O dia que não terminou
Início da deflagração da Operação Sevandija completou primeiro aniversário neste 1º de setembro

O dia que não terminou

Em 1º de setembro de 2016, o início da Operação Sevandija abalou Ribeirão Preto; um ano depois, a Revide relembra os principais fatos sobre a investigação

A  deflagração da Operação Sevandija, que chacoalhou Ribeirão Preto, completa o primeiro ano nesta sexta-feira, 1º de setembro. A ação aconteceu no dia seguinte à aprovação no Senado do Impeachment de Dilma Rousseff. Em Ribeirão Preto, houve manifestação na noite anterior de movimentos contrários ao afastamento definitivo da ex-presidente. A Polícia Militar conteve os manifestantes com bombas e balas de borracha. 

Quem presenciava aquele momento emblemático da política nacional não esperava que o dia seguinte fosse ainda mais representativo para Ribeirão Preto. As primeiras notícias sobre a Sevandija começaram a aparecer pela manhã, como o cumprimento de mandados judiciais que atingiram desde a Câmara Municipal até altos cargos da Prefeitura, chegando a então chefe do Executivo, Dárcy Vera.

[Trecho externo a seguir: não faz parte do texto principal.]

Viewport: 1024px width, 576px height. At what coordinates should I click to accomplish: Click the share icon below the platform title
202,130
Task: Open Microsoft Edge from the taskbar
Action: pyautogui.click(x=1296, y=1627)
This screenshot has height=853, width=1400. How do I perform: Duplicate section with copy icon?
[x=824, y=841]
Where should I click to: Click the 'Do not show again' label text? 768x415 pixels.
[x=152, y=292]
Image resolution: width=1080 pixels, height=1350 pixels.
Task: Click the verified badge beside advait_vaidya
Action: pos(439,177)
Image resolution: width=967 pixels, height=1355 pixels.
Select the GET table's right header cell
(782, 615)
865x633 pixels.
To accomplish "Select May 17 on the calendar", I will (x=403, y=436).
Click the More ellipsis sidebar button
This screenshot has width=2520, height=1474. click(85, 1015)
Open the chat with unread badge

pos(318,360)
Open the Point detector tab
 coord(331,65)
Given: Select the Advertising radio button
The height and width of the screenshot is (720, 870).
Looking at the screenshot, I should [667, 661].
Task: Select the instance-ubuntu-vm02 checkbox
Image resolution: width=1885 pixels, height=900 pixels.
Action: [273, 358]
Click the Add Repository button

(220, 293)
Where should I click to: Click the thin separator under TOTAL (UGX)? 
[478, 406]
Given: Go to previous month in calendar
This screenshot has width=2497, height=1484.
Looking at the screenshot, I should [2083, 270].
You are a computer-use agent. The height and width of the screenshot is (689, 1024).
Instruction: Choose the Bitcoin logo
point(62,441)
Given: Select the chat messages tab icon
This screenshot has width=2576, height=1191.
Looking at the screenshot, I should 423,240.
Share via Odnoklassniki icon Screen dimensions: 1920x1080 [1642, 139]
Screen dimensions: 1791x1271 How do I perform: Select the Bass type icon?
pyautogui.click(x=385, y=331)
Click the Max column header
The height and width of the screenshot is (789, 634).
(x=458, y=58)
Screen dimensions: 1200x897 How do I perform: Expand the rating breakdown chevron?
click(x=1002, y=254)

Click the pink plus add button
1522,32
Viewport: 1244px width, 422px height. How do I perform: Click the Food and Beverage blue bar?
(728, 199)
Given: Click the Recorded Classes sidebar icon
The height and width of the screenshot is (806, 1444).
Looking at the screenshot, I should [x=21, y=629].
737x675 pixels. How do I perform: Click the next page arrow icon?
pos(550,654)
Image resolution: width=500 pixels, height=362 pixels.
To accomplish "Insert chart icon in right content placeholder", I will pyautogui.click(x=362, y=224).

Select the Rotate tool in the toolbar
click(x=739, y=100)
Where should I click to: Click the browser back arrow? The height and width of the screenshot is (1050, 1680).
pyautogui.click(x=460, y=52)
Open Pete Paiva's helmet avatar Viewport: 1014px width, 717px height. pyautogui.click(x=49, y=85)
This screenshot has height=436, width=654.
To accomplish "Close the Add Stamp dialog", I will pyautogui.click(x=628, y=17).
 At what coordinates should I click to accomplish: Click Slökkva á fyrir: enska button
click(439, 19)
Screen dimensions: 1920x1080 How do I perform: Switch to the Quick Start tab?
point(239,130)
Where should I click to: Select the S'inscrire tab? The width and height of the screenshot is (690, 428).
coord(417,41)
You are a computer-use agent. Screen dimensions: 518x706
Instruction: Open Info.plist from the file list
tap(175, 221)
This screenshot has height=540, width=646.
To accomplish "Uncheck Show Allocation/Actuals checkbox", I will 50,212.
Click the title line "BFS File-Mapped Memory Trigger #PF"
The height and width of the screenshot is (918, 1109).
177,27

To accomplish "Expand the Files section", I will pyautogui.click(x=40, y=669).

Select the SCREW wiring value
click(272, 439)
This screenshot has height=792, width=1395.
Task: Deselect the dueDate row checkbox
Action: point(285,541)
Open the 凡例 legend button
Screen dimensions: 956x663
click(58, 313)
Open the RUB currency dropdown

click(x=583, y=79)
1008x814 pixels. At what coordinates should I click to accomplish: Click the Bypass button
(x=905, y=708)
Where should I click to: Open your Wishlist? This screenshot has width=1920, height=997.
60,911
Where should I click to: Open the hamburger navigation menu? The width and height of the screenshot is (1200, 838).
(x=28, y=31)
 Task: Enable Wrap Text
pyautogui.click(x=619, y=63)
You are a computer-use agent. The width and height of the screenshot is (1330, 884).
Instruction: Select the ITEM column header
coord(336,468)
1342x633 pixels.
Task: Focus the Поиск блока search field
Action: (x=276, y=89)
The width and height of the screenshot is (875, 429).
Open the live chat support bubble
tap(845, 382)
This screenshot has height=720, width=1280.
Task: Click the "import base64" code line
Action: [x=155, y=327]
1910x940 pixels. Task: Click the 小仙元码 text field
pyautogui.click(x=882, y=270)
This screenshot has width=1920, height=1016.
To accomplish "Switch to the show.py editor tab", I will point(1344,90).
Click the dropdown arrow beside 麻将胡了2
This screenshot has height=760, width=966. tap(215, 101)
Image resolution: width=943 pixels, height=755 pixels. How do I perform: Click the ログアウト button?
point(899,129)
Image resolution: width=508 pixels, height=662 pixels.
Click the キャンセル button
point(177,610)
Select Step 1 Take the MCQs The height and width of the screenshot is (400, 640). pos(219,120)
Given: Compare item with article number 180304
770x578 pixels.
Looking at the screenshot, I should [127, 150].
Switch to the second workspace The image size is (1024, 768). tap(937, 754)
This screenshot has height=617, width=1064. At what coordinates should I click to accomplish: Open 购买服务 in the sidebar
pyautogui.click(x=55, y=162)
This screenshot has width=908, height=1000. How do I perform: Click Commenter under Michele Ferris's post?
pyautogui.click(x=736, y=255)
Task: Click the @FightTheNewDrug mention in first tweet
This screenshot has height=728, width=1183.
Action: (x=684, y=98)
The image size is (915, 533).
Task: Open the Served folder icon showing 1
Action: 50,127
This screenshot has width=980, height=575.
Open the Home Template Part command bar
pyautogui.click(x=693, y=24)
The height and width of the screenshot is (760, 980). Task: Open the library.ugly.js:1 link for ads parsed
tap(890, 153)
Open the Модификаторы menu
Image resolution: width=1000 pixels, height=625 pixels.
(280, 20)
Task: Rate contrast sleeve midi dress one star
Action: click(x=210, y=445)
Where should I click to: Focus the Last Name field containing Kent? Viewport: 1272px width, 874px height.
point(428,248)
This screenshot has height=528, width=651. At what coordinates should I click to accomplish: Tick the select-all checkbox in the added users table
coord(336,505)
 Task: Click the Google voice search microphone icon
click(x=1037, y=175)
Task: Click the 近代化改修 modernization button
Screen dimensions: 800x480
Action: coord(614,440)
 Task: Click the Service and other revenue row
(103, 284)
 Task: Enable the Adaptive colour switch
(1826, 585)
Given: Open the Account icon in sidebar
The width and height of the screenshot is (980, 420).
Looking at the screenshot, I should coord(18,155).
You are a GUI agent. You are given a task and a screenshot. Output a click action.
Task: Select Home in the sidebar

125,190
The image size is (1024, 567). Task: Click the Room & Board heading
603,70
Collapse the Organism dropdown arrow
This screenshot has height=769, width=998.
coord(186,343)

Depois de um ano, estão presos preventivamente a ex-prefeita, Dárcy, o ex-secretário de Educação, Ângelo Invernizzi Lopes, o ex-superintendente da Coderp, Davi Mansur Cury, o ex-secretário da Casa Civil Layr Luchesi Júnior, o ex-secretário de Administração, ex-superintendente do Daerp e também da Coderp, Marco Antônio dos Santos. Continuam encarcerados, ainda, o ex-presidente da Câmara Municipal, Walter Gomes, os advogados Sandro Rovani e Maria Zuely Librandi, e a funcionária da Coderp, Maria Lucia Pandolfo —detida na Penitenciária Feminina de Sant’Ana, na Zona Norte de São Paulo. Os demais seguem presos em Tremembé.

A conclusão da primeira fase da Sevandija levou ao oferecimento, por parte da promotoria, de três denúncias à 4ª Vara Criminal de Ribeirão Preto e se referiam a três, dos quatro fatos investigados: terceirização de mão de obra a órgãos públicos por meio da Coderp; licitação e contrato entre Daerp e empresa privada para renovação da rede de abastecimento de água; e pagamento de honorários advocatícios decorrentes de acordo entre o Sindicato dos Servidores Municipais e o escritório de advocacia do qual a ex-advogada do Sindicato, Zuely, era uma das proprietárias; o quarto fato, que se refere à compra de catracas, ainda está sendo apurado.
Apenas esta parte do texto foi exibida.